The new requirement mandated that companies recognize compensation cost for share-based payment at fair value in the income statement. It is then added back to operating cash, since it’s considered a non-cash expense.
But Burry argues—and we are amazed that this is not more widely understood—that this accounting change, though better than before, still doesn’t fully reflect the true cost of options.
“What Wall Street generally does is they take the earnings per share, then they add back stock-based compensation because it’s non-cash... And I think, actually, the way GAAP accounts for stock-based compensation skews low versus what it actually costs. The real cost, you can look at how much the company is buying back to offset that dilution. And you can just take that amount and deduct it from cash flow. And so if you do that with Palantir, historically, they don’t make anything. So I basically looked at the company and said, you’re worth this much and you really don’t make anything.” [Edited for clarity]
In other words, the expense is based on grant-date estimates of fair value, which may bear little resemblance to the actual economic cost of issuing equity once the stock price appreciates (and dilutes existing shareholders).

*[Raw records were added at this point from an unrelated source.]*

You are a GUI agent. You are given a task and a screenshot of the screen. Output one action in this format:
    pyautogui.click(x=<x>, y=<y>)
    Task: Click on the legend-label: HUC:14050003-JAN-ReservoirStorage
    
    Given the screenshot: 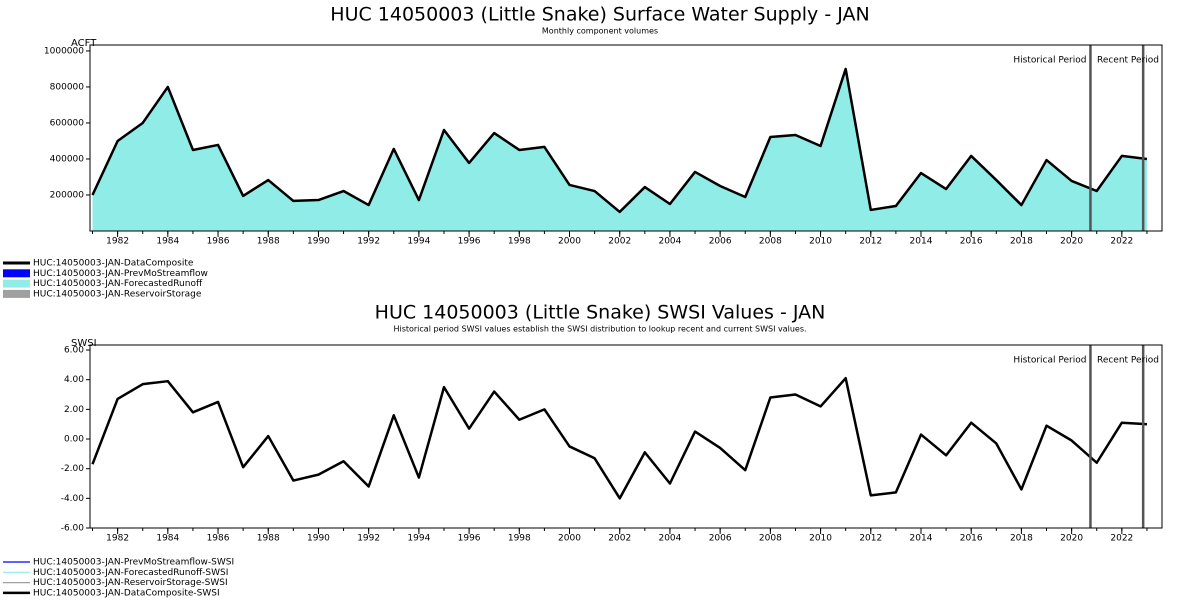 What is the action you would take?
    pyautogui.click(x=118, y=294)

This is the cost that Buffet talks about.
To adjust for this, we can therefore do one of two things.
If share count has been mostly flat, we can assume the company’s share buybacks are offsetting the dilution and proceed as Burry suggests: take the amount spent on buybacks and deduct it from operating cash flow when calculating free cash flow. The same adjustment can be made to earnings by replacing SBC with buyback expense.
If share count is rising or falling, we need to dig a little deeper. In the Statement of Shareholders’ Equity, identify net shares issued under employee compensation plans (often disclosed as “shares issued under employee plans”) and multiply that figure by the average market price over the period.
It is a useful reminder that Wall Street often relies on shortcuts—and that careful investors like Burry actually think these things through.
All materials produced by Reveles Research, LLC—whether posted on this site or distributed elsewhere—are supplied solely for information and education. Nothing herein constitutes, or should be construed as, investment, legal, or other professional advice. You should carry out your own analysis and due diligence before acting. Every investment decision ought to reflect your unique financial circumstances, objectives, and tolerance for risk.
See Berkshire Hathaway’s Letters to Shareholders in years 1998, 2002, 2015, 2016, 2018.